An oft-quoted guideline for users with moderate or high level self-propulsion skills is to set the rear axle centre at the tip of the client’s middle finger. This meets the needs of most wheelchair users with moderate manual mobility skills and typical centre of mass, that is, it works fairly well for people who are somewhere near the proportions of an average crash test dummy. But, what to do when this might not be a good starting point?
1. User’s own centre of mass is quite rearward
• Amputees, particularly double amputees
• Petite clients with very little weight held in their abdomen, chest, thighs and lower limbs
• Clients who hold most of their soft tissue mass in their gluteal area, particularly if combined with one or more of the above
Solution: Start with a more conservative setting, but with caution. The farther back a rear axle setting goes, the more hyperextension of shoulder is needed to propel, which can make propelling inefficient and increase the risk of upper limb trauma such as repetitive strain injury. Try in line with backposts is a good place to start and ensure you order a very configurable wheelchair. Even with a relatively rear set personal centre of mass, some clients can tolerate a more active position. For amputees who have the ability to develop wheelchair mobility skills we would recommend starting here and considering 2x anti-tips and additional training.
2. User’s own centre of mass is quite forward
• Clients with large amounts of weight held in lower limbs, such as clients with chronic oedema
• Clients with very little rear gluteal mass, particularly in combination with large chest, abdominal or lower limb soft tissue mass.
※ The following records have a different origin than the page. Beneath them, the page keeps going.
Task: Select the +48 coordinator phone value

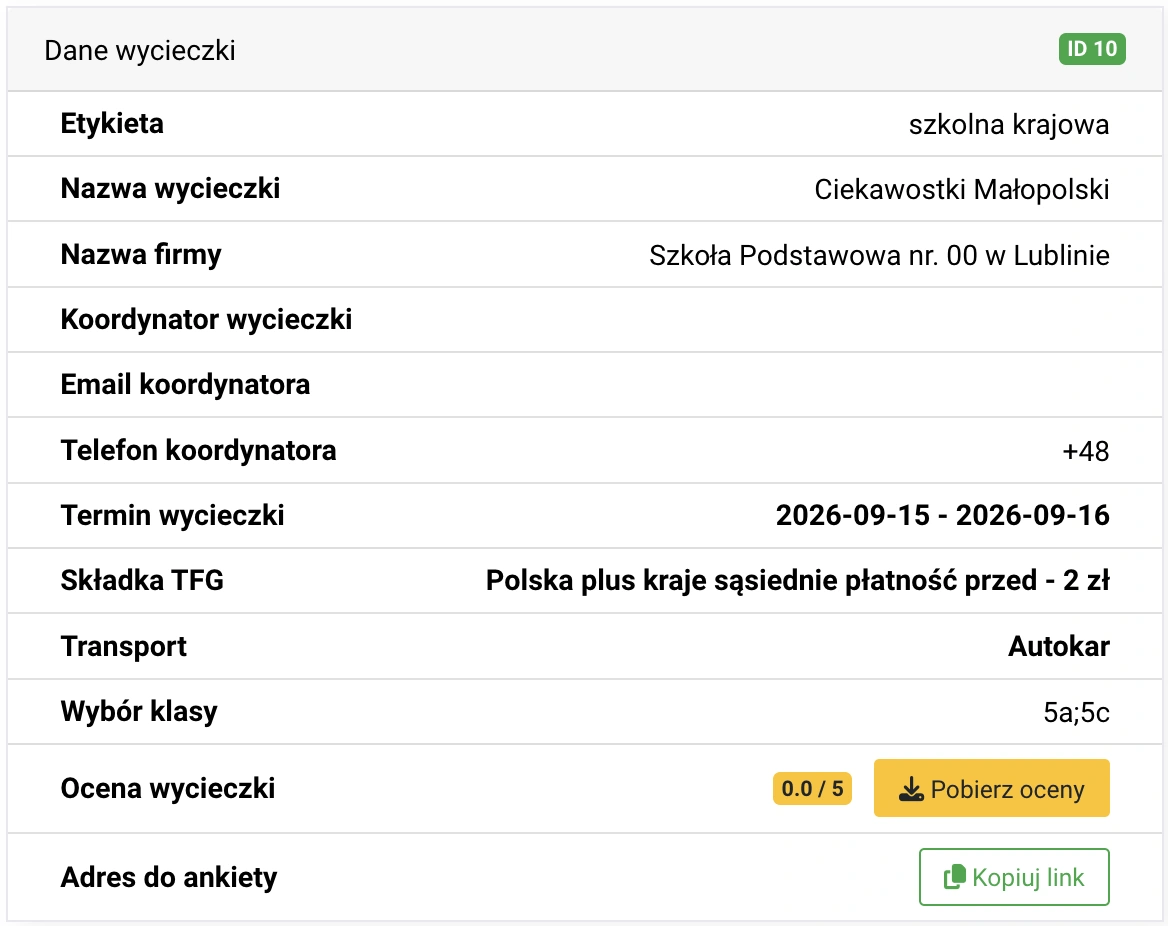Action: [x=1085, y=451]
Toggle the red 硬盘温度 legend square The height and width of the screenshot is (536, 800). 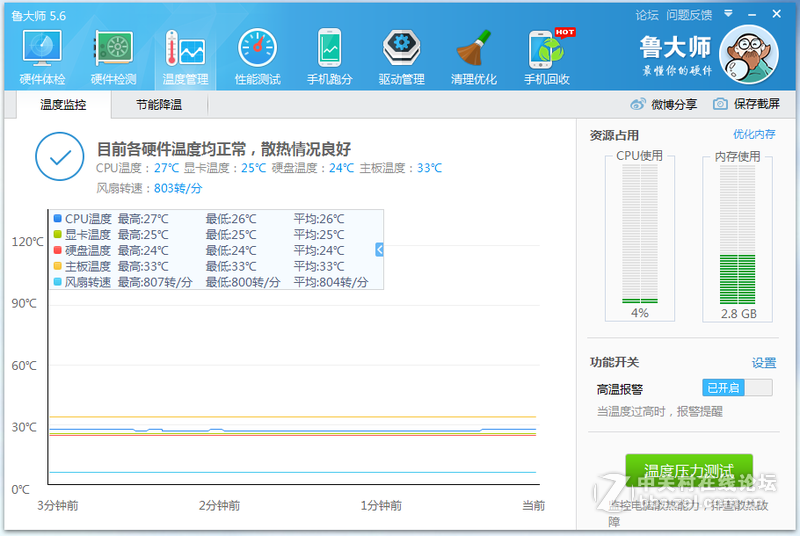(58, 251)
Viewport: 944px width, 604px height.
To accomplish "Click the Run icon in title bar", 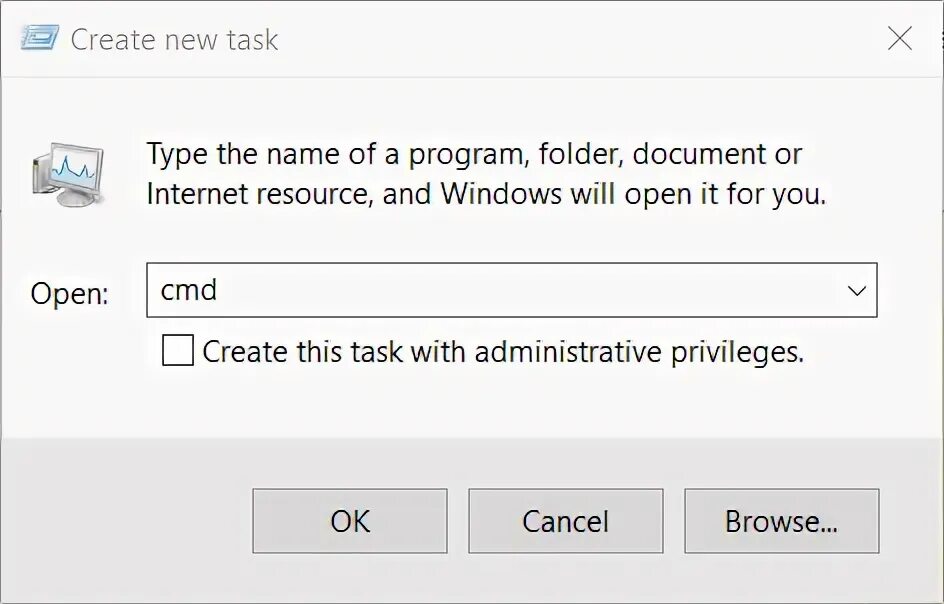I will [38, 39].
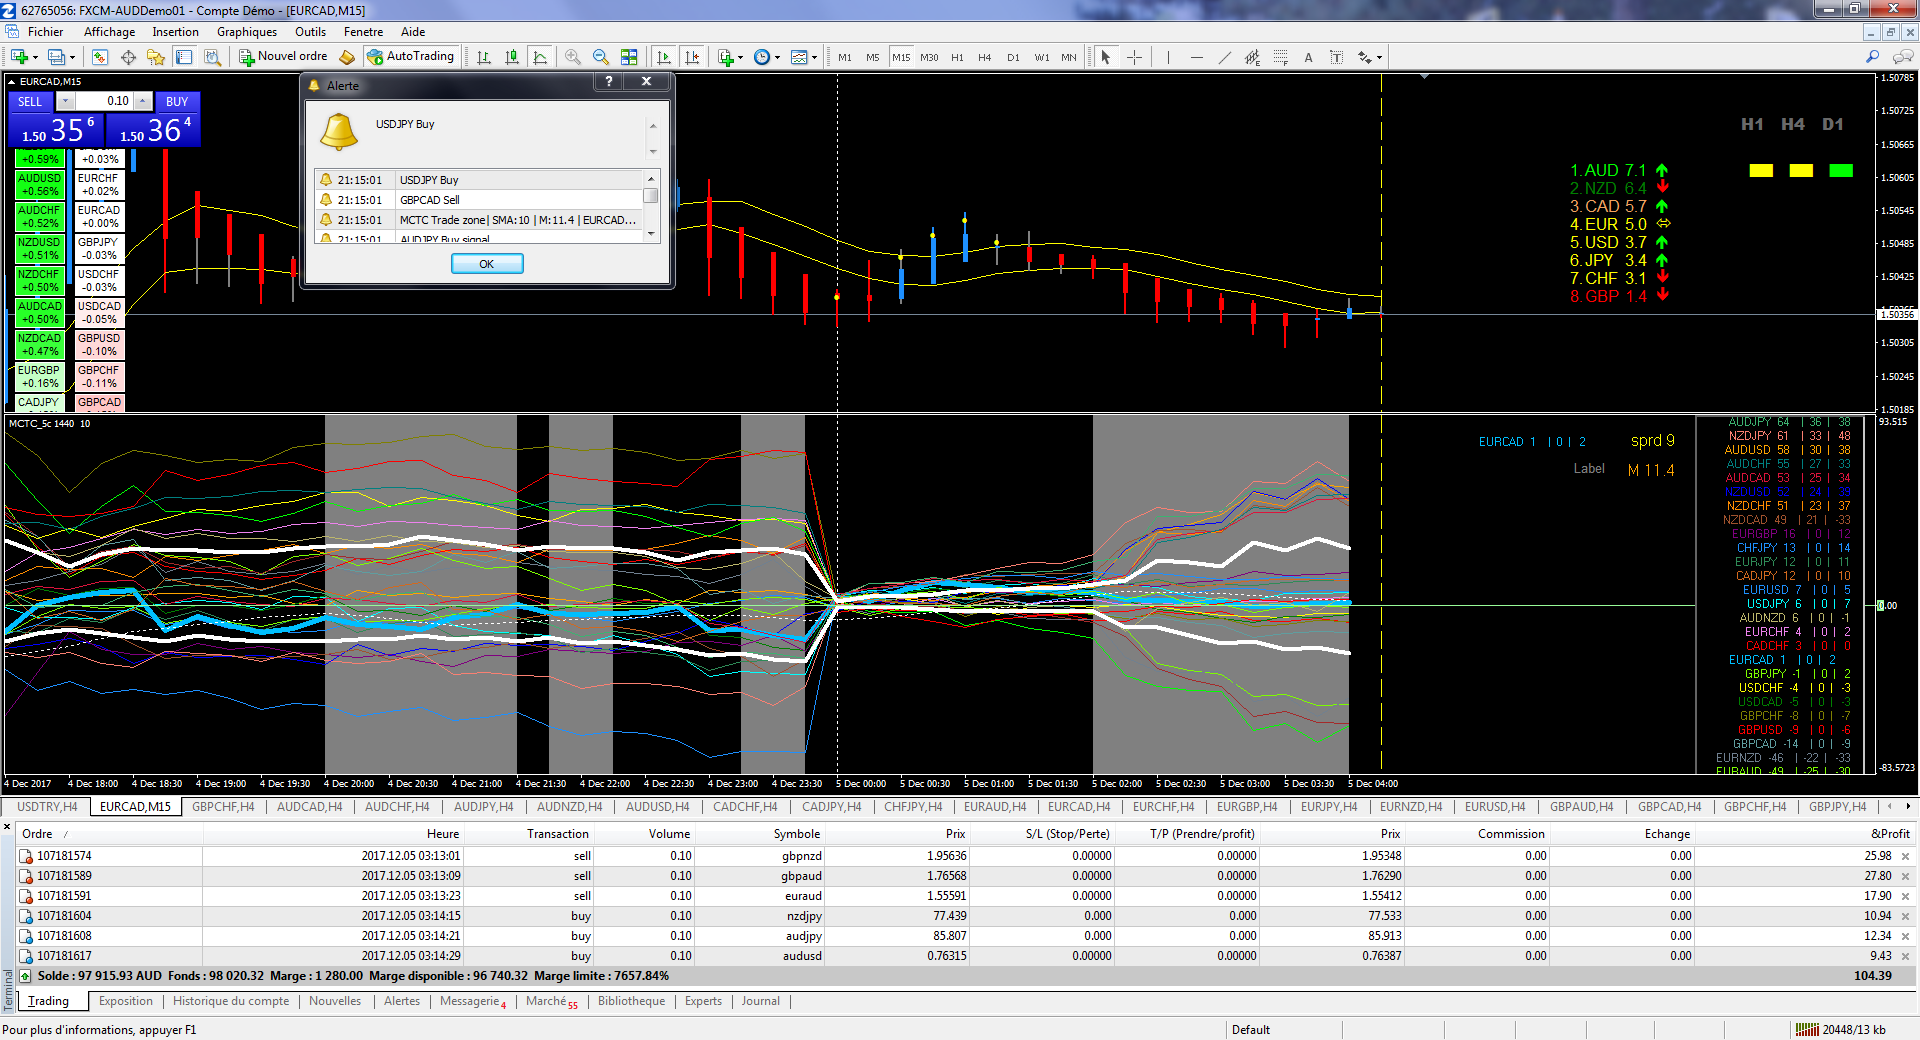The image size is (1920, 1040).
Task: Switch to Historique du compte tab
Action: pos(230,1001)
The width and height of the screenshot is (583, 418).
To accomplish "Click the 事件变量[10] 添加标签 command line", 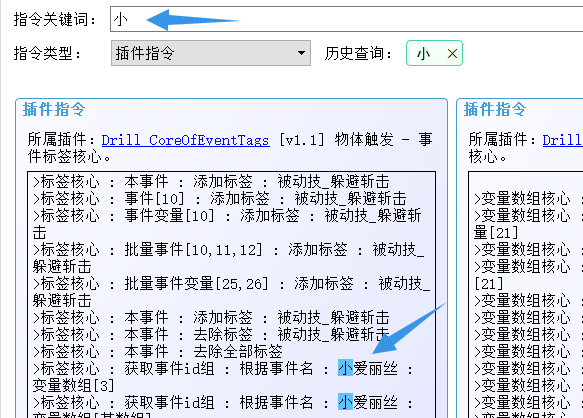I will coord(227,224).
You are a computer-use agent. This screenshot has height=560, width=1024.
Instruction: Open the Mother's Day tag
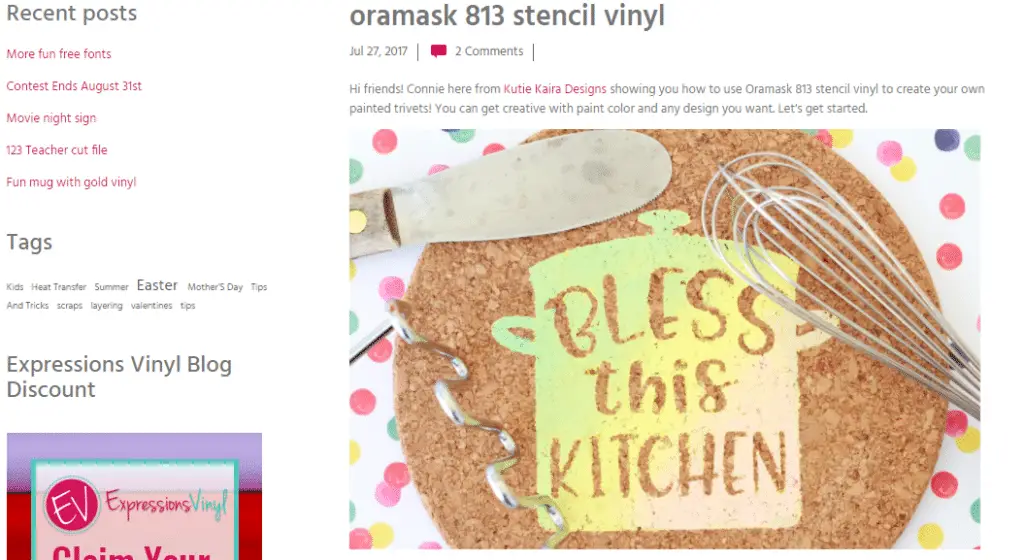(x=215, y=287)
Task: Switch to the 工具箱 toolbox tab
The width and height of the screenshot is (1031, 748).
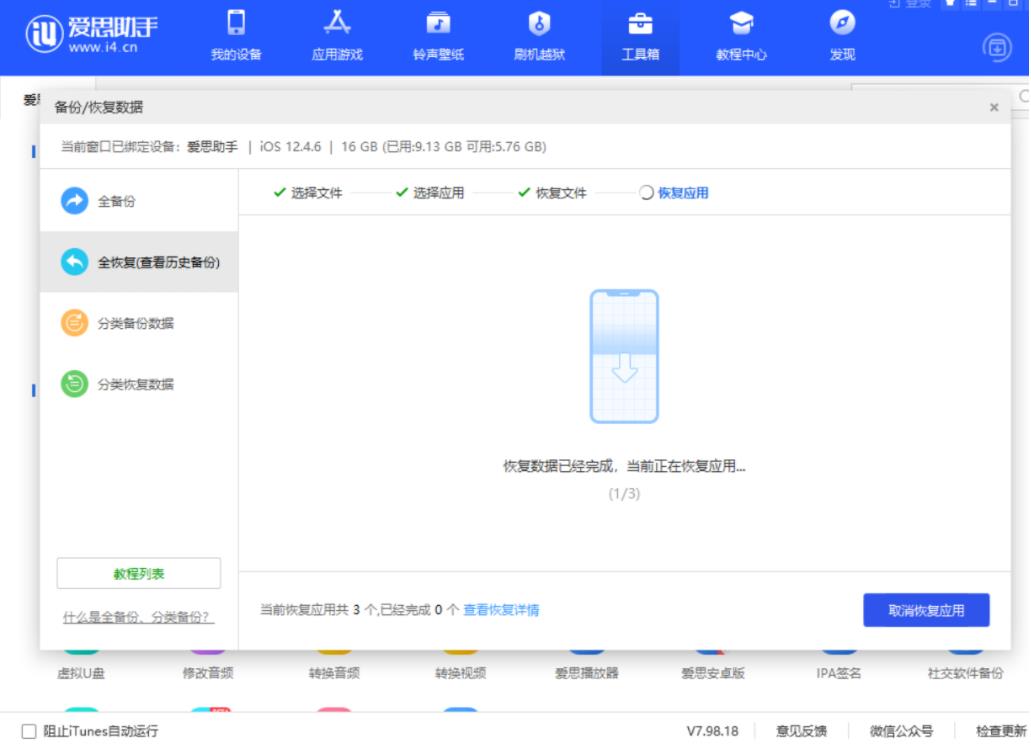Action: (640, 36)
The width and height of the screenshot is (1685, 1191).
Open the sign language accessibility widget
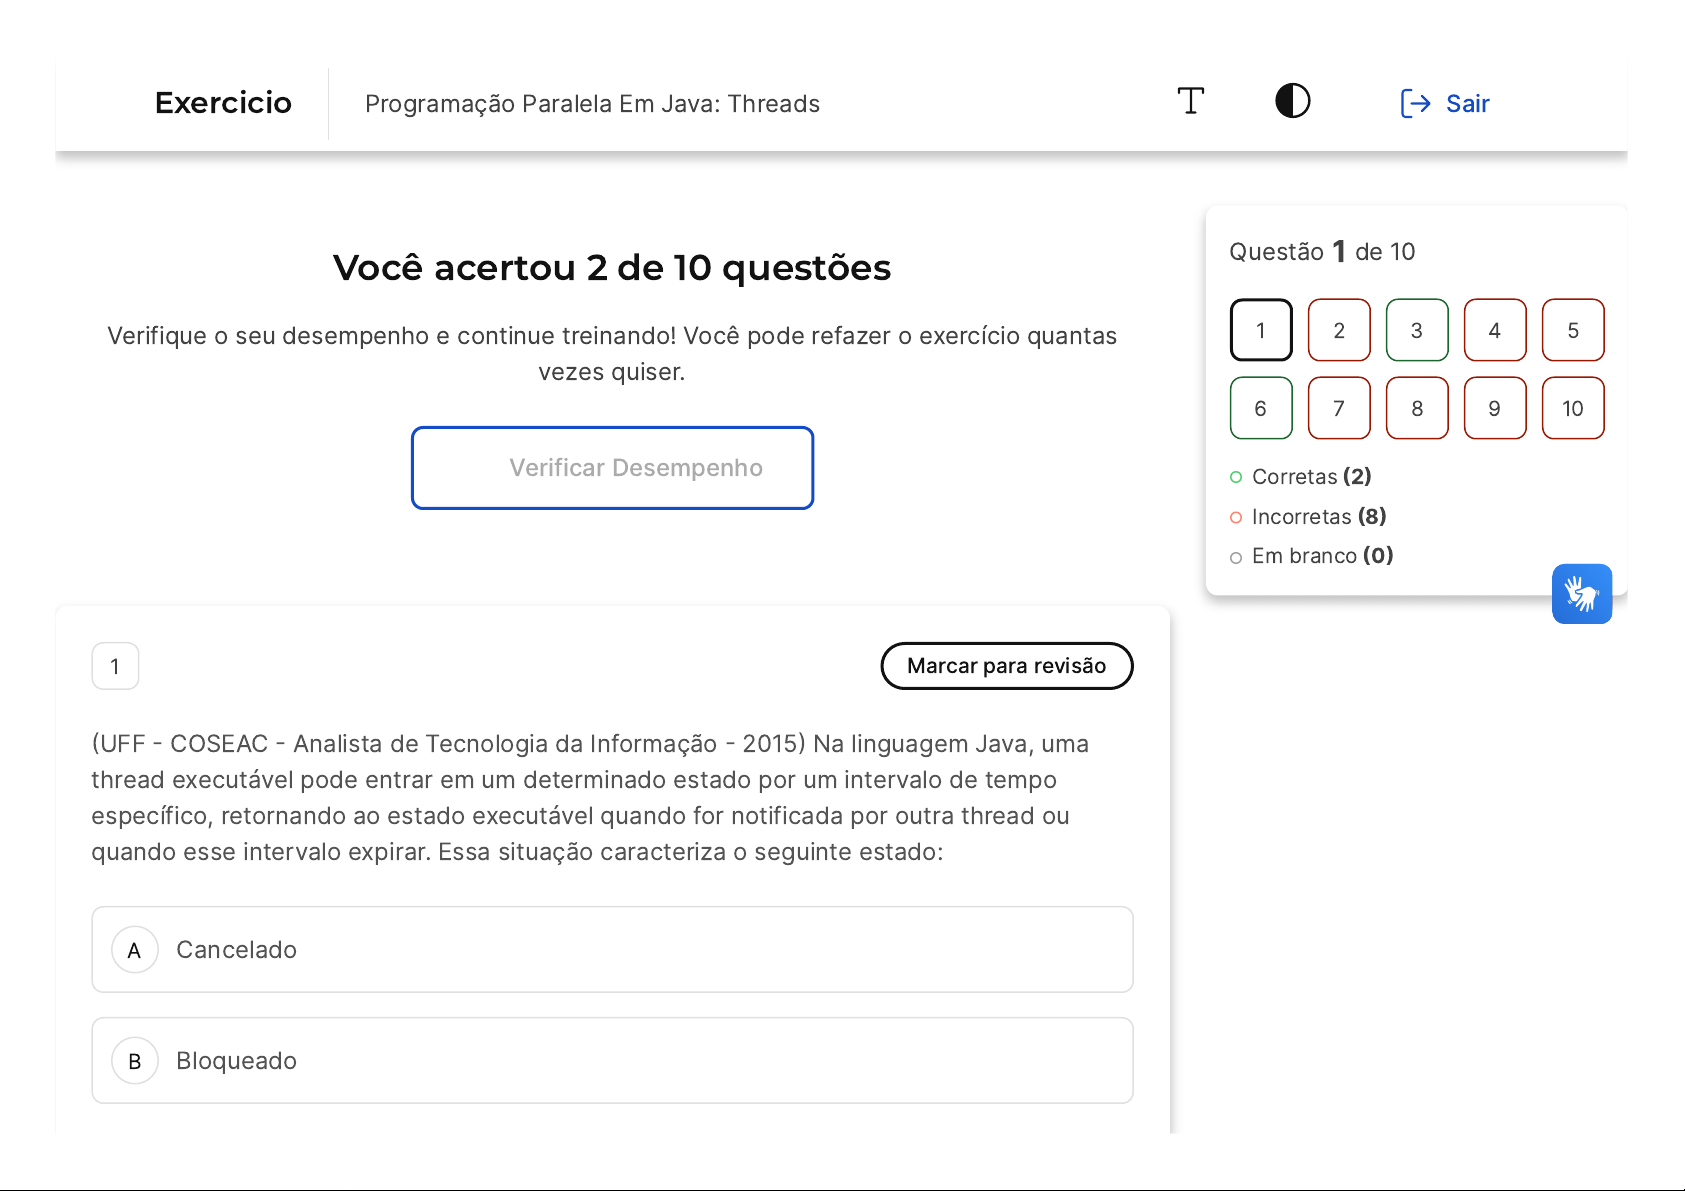pyautogui.click(x=1581, y=594)
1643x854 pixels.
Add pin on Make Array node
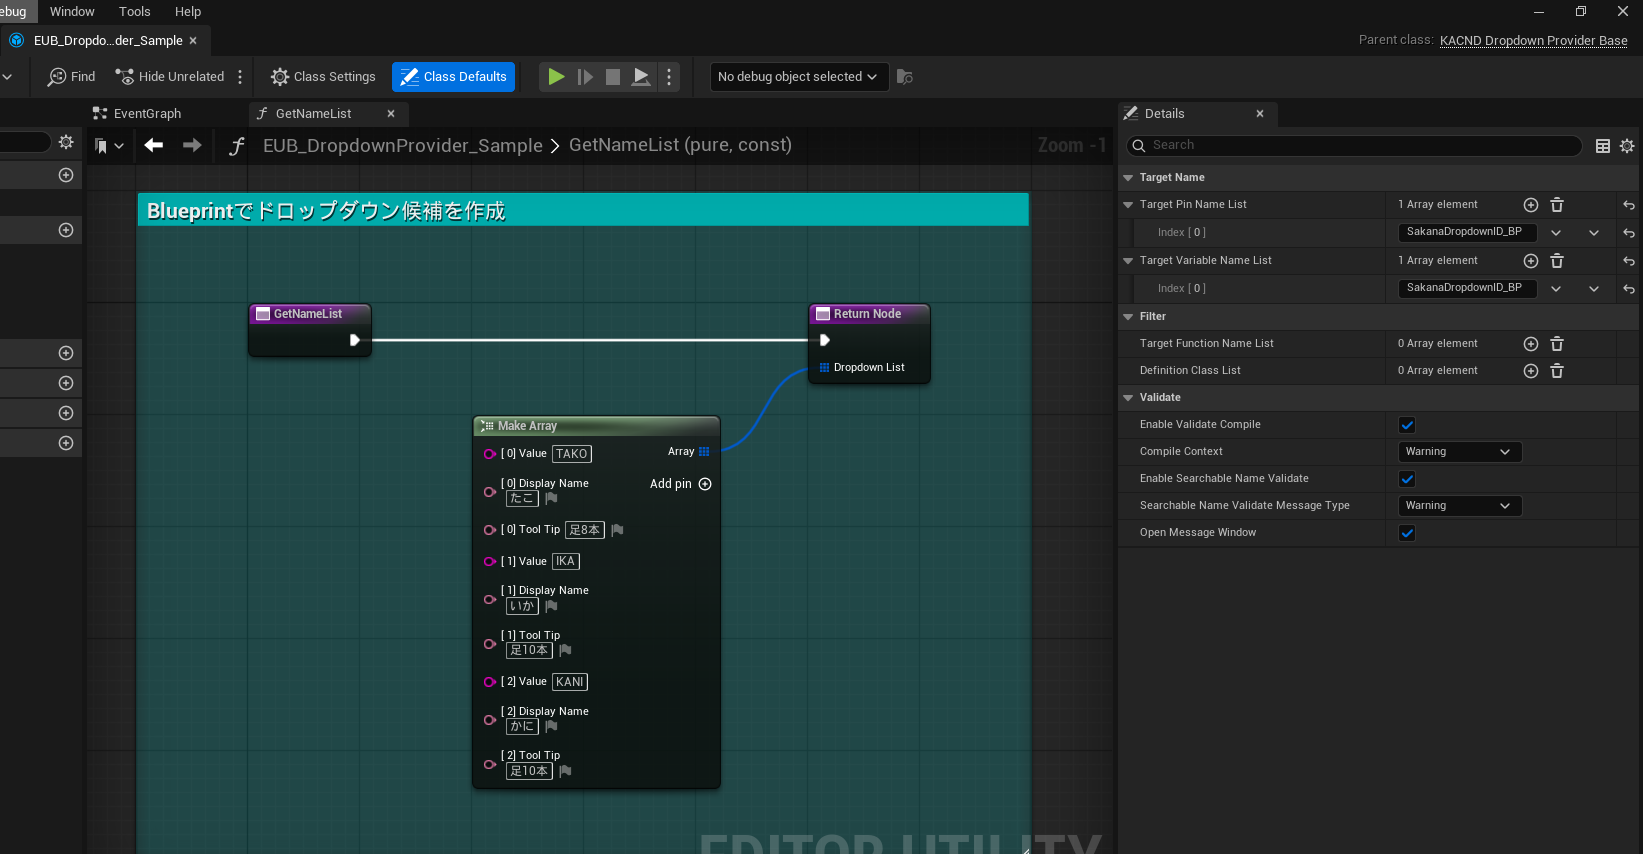[x=704, y=484]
Larger clients are particularly likely to have forward centres of gravity, and therefore load the front castor wheels heavily if they do not have a forward set COG. Unfortunately heavy duty chairs sometimes have even less ability to bring the COG setting forward! Suggest going brave, with axle position an ‘active’ position of approx. 5 cm in front of the backposts, even on moderate or low active users, again with anti-tippers if needed initially until confidence is built up. This is even more important if a carer assists and has to tip the front castor wheels up over thresholds, to push the chair.